*Records for processing*
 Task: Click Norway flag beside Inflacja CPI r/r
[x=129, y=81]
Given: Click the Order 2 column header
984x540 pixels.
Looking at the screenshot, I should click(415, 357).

*Task requirements*
Can you turn the lines above into a numbered list, leaving out any blank ones?

*Exercise response*
1.  Task: Click Norway flag beside Inflacja CPI r/r
2. [x=129, y=81]
3. Given: Click the Order 2 column header
4. 984x540 pixels.
5. Looking at the screenshot, I should click(415, 357).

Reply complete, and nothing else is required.